Bryan Taylor, Chief Economist, Global Financial Data
Donald Trump was elected president promising to use protectionist measures, if necessary, to bring jobs back to America. Economists warn that raising tariffs reduces trade and hurts the economy. The Smoot-Hawley Act of 1930 is blamed for intensifying the Great Depression, and the lesser-known McKinley Tariff of 1890 provides an instructive lesson on how protectionist policies can impact the stock market and politics.
In 1888, the protectionist Republican Benjamin Harrison defeated the pro-trade Democrat Grover Cleveland. Cleveland won the popular vote, but Harrison won the electoral college. Harrison increased government spending past the billion-dollar mark for the first time in history, and helped to pass the McKinley Tariff of 1890, which raised tariffs around 50%.
What was the effect of the tariff on the stock market? Between 1888 when Harrison was elected and 1890 when the McKinley Tariff was passed, the Dow Jones Average was in a bull market. In fact, the pattern of the DJA in 1889 looks similar to the pattern the stock market followed in 2016. Once it was evident that the Tariff Act of 1890 would pass and was loaded down with 450 amendments, the stock market began to tank, falling from its peak of 99.14 on May 17, 1890 to a low of 76.77 on December 8, 1890.

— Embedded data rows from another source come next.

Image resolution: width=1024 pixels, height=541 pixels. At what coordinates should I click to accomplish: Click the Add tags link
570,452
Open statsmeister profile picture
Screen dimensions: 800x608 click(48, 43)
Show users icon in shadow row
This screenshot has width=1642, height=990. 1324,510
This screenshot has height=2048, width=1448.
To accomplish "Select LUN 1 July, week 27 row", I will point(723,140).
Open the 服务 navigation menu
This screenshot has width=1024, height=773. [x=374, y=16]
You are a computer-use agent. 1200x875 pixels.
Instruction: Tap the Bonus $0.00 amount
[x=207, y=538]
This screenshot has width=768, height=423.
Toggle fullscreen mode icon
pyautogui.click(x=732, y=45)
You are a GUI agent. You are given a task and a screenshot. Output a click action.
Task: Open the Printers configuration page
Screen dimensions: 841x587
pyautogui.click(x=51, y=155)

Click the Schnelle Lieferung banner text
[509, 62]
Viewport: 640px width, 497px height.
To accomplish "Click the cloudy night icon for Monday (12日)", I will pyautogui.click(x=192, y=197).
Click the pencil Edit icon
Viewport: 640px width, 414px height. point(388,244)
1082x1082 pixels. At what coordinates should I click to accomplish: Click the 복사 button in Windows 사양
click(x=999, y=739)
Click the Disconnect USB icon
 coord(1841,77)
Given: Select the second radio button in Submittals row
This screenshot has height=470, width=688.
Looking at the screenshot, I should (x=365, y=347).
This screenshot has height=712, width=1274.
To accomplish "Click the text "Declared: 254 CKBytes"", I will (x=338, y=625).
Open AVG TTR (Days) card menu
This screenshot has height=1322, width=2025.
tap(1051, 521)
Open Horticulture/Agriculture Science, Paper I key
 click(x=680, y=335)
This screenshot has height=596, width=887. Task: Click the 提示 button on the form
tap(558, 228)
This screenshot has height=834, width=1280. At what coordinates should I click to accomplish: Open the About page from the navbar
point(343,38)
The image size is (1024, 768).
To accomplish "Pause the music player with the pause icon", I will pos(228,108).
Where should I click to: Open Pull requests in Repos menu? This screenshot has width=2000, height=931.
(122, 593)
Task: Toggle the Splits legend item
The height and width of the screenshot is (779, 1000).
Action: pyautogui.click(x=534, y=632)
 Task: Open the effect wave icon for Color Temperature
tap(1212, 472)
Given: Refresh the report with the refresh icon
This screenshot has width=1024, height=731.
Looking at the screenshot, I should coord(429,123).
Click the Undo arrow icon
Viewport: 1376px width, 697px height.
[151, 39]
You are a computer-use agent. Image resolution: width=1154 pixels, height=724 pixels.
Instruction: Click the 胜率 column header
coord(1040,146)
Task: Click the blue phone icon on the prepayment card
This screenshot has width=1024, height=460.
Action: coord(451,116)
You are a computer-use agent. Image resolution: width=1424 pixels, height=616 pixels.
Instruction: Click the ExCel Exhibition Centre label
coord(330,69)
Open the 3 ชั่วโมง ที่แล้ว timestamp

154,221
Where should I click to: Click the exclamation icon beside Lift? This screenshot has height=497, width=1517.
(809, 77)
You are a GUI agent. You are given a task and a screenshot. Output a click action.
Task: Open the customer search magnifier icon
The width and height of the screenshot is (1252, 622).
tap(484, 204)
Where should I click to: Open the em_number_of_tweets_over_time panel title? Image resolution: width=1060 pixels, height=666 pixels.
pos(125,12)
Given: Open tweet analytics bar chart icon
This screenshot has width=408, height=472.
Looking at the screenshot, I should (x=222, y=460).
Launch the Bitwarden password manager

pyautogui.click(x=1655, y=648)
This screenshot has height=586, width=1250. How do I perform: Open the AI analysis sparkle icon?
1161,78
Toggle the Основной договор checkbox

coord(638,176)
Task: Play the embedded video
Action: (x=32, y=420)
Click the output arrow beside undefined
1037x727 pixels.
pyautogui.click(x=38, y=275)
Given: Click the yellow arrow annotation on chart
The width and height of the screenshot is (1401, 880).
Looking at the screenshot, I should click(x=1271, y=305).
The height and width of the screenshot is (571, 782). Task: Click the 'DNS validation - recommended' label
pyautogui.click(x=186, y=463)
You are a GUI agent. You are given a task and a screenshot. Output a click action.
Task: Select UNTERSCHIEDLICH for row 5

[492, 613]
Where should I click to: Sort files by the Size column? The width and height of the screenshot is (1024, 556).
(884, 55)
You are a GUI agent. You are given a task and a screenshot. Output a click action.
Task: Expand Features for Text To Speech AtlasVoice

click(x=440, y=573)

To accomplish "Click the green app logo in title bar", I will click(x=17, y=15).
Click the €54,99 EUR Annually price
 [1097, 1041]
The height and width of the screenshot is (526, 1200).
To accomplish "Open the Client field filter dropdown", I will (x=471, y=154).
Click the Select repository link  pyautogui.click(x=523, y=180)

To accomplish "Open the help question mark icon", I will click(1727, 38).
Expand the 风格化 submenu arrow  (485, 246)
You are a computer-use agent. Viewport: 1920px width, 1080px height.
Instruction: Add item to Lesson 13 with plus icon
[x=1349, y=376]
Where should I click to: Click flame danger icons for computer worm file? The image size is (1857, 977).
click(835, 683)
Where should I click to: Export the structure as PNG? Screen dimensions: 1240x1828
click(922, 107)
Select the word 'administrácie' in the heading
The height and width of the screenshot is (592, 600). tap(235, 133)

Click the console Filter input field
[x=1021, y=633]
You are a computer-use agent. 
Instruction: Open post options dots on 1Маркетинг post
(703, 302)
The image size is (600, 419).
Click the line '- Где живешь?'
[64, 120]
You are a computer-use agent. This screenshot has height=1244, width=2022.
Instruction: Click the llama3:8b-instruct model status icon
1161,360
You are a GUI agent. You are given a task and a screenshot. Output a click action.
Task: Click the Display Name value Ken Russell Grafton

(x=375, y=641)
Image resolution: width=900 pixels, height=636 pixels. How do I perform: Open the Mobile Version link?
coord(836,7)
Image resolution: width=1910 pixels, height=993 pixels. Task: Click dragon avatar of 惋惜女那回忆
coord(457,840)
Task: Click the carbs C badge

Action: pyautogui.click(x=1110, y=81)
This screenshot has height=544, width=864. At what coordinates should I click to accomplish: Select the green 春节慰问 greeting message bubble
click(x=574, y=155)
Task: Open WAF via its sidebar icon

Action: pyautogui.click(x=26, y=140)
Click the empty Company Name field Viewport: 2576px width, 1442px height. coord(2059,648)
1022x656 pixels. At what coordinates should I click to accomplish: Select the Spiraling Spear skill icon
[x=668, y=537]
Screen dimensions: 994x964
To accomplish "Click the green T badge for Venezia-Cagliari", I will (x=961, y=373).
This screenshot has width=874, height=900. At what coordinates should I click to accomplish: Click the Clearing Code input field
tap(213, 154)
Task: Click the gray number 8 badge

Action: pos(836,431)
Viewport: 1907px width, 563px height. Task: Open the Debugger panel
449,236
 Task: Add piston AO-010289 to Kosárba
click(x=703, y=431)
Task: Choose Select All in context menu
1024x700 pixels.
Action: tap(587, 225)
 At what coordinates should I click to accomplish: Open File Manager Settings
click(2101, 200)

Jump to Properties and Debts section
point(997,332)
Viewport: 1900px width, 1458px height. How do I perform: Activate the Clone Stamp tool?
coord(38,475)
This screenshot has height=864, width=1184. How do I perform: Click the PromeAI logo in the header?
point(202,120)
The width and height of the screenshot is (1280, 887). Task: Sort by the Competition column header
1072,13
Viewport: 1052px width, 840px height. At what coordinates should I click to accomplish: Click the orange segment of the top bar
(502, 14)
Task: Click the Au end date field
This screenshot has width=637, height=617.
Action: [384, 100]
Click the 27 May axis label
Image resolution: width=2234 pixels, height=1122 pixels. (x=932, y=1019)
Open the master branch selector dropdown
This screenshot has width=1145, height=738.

The tariff was not popular, in part because it led to higher prices for many consumer goods. The Republicans lost control of Congress in 1890 and Grover Cleveland defeated Benjamin Harrison in 1892. Cleveland reversed Harrison’s policies. In 1894, the Wilson-Gorman Tariff Act was passed, which lowered tariffs in the United States, undoing the McKinley Tariff of 1890.
Donald Trump should learn the lessons of history and avoid the temptation to raise tariffs as President Harrison did. Otherwise, we all will pay the price.